Speaking to reporters at the National Press Club, Levitt also announced two Securities and Exchange Commission initiatives aimed at getting mutual funds to simplify and improve the information they disclose to investors.
In addition, Levitt said he is working with derivatives market participants to develop voluntary suitability standards to ensure that state and local governments and other investors are not sold derivative products that are unsuitable for them.
Levitt said the SEC will soon publish an informational brochure for investors about municipal bonds.
He also said that the SEC should have "supervisory responsibility" over anybody in a bank that sells a mutual fund.
Levitt told the reporters that he was disappointed that Congress failed to approve a pending investment advisers bill before it adjourned last week. The bill would have increased the SEC's registration fees for investment advisers and allowed the commission to use the money to inspect more advisers to see if they are complying with securities laws. The measure also would have authorized the SEC to determine if there are potential conflicts of interest between advisers and their clients and to write rules requiring that such conflicts be disclosed. Most of the bill's provisions were agreed to by key House and Senate members. But the bill died after Sen. Phil Gramm, R-Tex., blocked it, saying the increased fees would be a tax on advisers that would stifle competition within the industry and put small firms out of business.
Levitt told the reporters that "we need help" in getting that legislation because the SEC has too little staff to inspect many advisers.
Since 1981, the number of investment advisers has soared to 22,000 from 5,100, with assets under their management increasing to $9.3 trillion from $450 million. But the SEC staff assigned to inspect the advisers has increased by only 15 during the period, to 51 inspectors.
Asked about Congress' delay in enacting a funding bill that forced the SEC to halt some services and cost the Treasury almost $20 million, Levitt said, "I am going to do everything I can to see that it never happens again."
Congress did not approve the bill until just before it adjourned and a week after the new fiscal year began because several Republican senators held it hostage to try to win congressional consideration of their own unrelated revenue proposals.
Levitt said the SEC is embarking on the two initiatives to improve mutual fund disclosures because fund prospectuses are often too technical and legalistic for investors to understand.
"We want a higher standard of clarity," he said.
One initiative is an SEC commitment to expedite its review of any mutual fund prospectuses that are simplified and clarified for investors.
The other calls for fund officials to provide investors with a "one-page, stand-alone summary" of the main features of the fund. Levitt said seven of the largest fund groups have already agreed to provide such summaries to investors.

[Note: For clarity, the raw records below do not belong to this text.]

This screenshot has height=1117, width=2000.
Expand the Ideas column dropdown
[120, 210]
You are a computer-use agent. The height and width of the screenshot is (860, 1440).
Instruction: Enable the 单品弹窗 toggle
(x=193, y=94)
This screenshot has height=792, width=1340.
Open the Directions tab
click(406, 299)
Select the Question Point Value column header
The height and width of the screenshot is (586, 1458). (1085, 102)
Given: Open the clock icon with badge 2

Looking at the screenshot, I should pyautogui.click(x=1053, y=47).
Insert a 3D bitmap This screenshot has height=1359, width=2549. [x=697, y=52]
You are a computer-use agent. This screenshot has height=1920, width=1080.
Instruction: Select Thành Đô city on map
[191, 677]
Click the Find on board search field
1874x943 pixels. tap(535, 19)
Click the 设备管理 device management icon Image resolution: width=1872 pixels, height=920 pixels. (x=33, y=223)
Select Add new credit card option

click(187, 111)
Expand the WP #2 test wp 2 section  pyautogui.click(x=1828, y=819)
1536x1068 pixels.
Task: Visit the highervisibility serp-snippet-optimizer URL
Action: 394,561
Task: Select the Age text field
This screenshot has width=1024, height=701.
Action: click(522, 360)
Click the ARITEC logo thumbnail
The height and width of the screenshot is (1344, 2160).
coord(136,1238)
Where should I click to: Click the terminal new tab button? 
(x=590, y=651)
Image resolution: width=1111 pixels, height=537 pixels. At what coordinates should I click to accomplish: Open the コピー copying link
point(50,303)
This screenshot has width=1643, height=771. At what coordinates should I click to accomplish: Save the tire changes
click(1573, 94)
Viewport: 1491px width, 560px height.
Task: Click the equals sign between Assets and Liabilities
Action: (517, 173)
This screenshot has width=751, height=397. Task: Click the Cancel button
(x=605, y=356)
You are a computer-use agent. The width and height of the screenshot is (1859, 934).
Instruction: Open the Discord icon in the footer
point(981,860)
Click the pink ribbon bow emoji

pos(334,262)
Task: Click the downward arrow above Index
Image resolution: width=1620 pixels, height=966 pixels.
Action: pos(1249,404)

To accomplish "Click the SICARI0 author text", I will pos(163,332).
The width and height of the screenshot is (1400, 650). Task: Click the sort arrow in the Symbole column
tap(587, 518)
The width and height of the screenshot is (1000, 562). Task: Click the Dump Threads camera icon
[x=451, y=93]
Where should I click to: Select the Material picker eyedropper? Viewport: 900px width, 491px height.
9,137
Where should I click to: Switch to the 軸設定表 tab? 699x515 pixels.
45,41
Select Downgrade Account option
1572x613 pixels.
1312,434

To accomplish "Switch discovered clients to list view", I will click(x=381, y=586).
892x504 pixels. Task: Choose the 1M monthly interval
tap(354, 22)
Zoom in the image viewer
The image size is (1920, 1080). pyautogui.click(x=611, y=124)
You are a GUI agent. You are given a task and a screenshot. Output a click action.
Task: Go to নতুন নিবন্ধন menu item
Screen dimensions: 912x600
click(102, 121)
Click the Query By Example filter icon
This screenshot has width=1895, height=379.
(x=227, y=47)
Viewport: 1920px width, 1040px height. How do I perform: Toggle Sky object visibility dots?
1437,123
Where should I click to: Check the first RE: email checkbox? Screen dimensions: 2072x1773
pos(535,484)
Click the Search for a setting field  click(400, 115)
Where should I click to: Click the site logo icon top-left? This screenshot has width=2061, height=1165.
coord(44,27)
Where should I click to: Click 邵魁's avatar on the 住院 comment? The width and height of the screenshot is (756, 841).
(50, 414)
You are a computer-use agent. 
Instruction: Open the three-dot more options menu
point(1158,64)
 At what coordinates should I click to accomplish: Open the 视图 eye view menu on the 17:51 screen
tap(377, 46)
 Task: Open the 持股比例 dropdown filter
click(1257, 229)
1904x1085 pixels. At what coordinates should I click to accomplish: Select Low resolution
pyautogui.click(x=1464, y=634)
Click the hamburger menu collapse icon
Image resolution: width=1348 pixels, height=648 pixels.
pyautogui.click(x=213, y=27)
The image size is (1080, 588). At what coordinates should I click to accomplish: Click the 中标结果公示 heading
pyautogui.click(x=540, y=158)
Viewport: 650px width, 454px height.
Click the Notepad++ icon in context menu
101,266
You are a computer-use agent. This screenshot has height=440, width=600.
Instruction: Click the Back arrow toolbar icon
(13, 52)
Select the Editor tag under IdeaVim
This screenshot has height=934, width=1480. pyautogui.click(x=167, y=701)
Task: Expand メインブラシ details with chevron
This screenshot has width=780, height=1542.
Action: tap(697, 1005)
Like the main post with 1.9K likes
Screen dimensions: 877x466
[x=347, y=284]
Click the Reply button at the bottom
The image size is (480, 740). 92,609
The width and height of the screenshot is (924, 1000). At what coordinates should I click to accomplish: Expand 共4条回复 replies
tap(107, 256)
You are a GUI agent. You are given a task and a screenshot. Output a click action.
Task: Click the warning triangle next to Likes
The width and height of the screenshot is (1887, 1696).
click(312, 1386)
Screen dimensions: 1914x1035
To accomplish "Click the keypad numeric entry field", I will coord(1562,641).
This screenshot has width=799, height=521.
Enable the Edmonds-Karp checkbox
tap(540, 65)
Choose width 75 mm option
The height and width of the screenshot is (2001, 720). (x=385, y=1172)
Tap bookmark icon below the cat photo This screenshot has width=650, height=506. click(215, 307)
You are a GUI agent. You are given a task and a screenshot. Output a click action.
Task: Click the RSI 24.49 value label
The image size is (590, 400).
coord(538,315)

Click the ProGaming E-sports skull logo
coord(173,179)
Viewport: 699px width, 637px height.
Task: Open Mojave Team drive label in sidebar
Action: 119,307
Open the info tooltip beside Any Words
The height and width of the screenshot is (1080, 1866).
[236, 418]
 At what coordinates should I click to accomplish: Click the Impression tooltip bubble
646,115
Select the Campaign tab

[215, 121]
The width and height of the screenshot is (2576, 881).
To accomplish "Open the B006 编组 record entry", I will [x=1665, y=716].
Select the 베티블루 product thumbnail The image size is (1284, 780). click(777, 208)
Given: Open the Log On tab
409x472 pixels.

He stressed that fund officials should still provide investors with a full prospectus, but said the summary will make it easier for them to understand the fund's plans and potential risks.
Levitt said that suitability standards for derivatives are needed, but that he wants to work with market participants to come up with voluntary standards.
The derivatives market, Levitt said, "is much better than it was a year ago" and is "more mature" partly because widely publicized derivatives-related losses have made both dealers and investors pay more attention to their derivatives activities.